Re: Review of N-Triples draft from Gregory Williams on 2013-07-15 (public-rdf-comments@w3.org from July 2013)

From: Gregory Williams <greg@evilfunhouse.com>
Date: Mon, 15 Jul 2013 23:27:53 +0300
To: Gavin Carothers <gavin@carothers.name>
Cc: "public-rdf-comments@w3.org" <public-rdf-comments@w3.org>
Message-Id: <21F91002-EB10-43A3-8C0E-ACC3057D02EC@evilfunhouse.com>
Hi Gavin. Thanks for the very quick response. Happy with the state of most of these now. A few comments on ones I think still need discussion below.


On Jul 15, 2013, at 11:00 PM, Gavin Carothers <gavin@carothers.name> wrote:

>> What is the rationale for a "canonical N-Triples" document encoding characters "directly and not by UCHAR"? This means that any existing N-Triples document that includes non-ASCII data is by definition not canonical, correct?
>> 
>> What is the rationale for disallowing a space after the object of a triple? A much simpler, and more regular rule for serializers wishing to produce "canonical N-Triples" would be that the only use of the WS token should be a single space after every term.
> 
> Simplicity of explaining in the current grammar. Was going for if the grammar requires some whitespace require it to be a space, otherwise require no whitespace. I think the rule is reasonably simple. The optionality of whitespace after object is in the original n-triples definition as well.

FWIW, I found the current text regarding whitespace to be confusing, and had to read it several times to understand that it meant one space between s-p, and one between p-o, but none afterwards. E.g. the apparent conflict between "Space between terms (WS+) should be a single space" and "Space after or before terms (WS*) should be empty". I understand the trailing whitespace is optional in both this and the original N-Triples. I was hoping for insight into why "Canonical N-Triples" shouldn't just say "one space following every term" which I believe to be simpler both in describing the constrained grammar and in implementation.

>> There should be another constraint on "canonical N-Triples" documents indicating when either of the two forms of UCHAR must be used. (Or, better, require *all* n-triples documents, whether canonical or not, to conform to such a constraint as the old RDF Test Cases N-Triples format did.)
> 
> I'm sorry, I don't understand this comment.

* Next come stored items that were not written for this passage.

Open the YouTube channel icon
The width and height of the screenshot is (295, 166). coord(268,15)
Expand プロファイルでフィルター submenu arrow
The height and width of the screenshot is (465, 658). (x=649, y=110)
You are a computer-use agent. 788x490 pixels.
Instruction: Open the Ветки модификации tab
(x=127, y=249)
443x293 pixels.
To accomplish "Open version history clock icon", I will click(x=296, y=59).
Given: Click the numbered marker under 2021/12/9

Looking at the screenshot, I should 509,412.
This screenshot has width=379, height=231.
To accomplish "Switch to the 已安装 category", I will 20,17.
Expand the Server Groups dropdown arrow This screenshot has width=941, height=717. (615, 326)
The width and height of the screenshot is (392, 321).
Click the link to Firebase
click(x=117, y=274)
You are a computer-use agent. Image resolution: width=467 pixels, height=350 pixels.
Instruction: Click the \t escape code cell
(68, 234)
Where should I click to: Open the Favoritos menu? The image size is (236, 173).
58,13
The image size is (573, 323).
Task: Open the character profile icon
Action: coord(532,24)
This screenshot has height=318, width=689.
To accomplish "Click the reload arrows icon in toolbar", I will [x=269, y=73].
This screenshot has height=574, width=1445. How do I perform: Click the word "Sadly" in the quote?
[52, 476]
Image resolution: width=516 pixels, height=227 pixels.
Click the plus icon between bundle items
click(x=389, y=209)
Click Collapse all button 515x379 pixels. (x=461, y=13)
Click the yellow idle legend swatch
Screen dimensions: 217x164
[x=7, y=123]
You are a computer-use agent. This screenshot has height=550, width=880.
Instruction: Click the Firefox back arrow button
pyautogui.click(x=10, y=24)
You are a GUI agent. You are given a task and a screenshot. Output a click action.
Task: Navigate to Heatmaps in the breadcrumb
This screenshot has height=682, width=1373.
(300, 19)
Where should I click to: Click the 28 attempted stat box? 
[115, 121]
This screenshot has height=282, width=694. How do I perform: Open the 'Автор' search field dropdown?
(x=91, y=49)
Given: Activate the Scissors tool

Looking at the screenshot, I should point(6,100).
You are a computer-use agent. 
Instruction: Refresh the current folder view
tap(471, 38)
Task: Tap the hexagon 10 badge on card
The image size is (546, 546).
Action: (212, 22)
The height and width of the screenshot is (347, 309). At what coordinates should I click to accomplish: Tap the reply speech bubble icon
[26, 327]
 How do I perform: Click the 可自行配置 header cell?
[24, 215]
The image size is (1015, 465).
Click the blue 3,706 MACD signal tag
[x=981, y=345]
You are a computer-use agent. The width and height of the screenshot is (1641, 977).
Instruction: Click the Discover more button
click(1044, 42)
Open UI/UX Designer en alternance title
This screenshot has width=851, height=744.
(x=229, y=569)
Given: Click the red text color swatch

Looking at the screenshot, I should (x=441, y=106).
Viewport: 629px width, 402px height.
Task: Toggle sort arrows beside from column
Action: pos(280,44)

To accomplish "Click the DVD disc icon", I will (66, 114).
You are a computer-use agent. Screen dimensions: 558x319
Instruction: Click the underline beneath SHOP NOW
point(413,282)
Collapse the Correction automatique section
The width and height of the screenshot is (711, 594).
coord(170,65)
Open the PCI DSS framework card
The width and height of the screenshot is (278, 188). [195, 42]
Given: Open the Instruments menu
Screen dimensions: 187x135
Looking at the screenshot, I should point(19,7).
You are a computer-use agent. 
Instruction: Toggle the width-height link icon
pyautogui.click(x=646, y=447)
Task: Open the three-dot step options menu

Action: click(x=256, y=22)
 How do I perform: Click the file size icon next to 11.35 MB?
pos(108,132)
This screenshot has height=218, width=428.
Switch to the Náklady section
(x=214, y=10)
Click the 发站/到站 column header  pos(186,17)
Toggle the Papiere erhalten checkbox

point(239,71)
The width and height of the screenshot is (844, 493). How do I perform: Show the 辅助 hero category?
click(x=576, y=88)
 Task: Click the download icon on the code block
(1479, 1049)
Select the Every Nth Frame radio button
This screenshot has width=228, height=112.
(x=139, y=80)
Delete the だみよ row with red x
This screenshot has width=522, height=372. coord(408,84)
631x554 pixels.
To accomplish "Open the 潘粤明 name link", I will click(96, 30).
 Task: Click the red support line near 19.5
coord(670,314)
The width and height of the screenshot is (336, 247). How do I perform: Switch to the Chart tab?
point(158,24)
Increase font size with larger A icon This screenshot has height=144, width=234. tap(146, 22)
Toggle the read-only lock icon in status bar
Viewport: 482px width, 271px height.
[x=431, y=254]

Is this addressing the capitalization of HEX? If so that's already mentioned. If it's about \u vs \U that's also addressed... ah, perhaps that's the issue? 
> Something along the lines of:
> 
> [#x7F-#xFFFF]	\uHHHH
> 4 required hexadecimal digits HHHH encoding Unicode character u
> [#10000-#x10FFFF]	\UHHHHHHHH
> 8 required hexadecimal digits HHHHHHHH encoding Unicode character u           
> 
> for serialization?

Yes, the latter. The original N-Triples did this: you didn't have a choice between \u and \U forms. The codepoint value dictated which escape form had to be used. I remain convinced that the flexibility in the new n-triples is a terrible idea, but if it has to stay in, I think the "canonical N-Triples" definition must include a rule like this which constrains the choice of escape form.

>> == A. N-Triples Internet Media Type, File Extension and Macintosh File Type
>> 
>> Why is the new media type for N-Triples "application/n-triples" and not "text/n-triples"? This format is explicitly described as a "plain text format" in the abstract of the document.
> 
> 
> Summary of WG discussion on the issue:
> 
> * N-triples is less readable than Turtle and more directed to machine processing. 
> * text/* would default to ISO-8859-1 encoding, which is not the goal. 

It would default to that without the spec saying otherwise, but since the spec *does* say otherwise (in many places, but most relevantly in the "N-Triples Internet Media Type, File Extension and Macintosh File Type" section), I believe that should be enough per RFC 6657.

> * application/* subtypes unknown to an implementation MUST be treated as binary data.
> * Opening text/* in a browser causes it to be displayed, while opening application/* causes it to be downloaded.

If the WG feels this is important, I guess I can understand that. I've always found text/* to be much easier to deal with as 1) it's trivial to force a link to download in a browser with an extra key-press and 2) it *allows* peeking inside the file in the browser if desired (which is often impossible with application/*).



thanks,
.greg
Received on Monday, 15 July 2013 20:28:22 UTC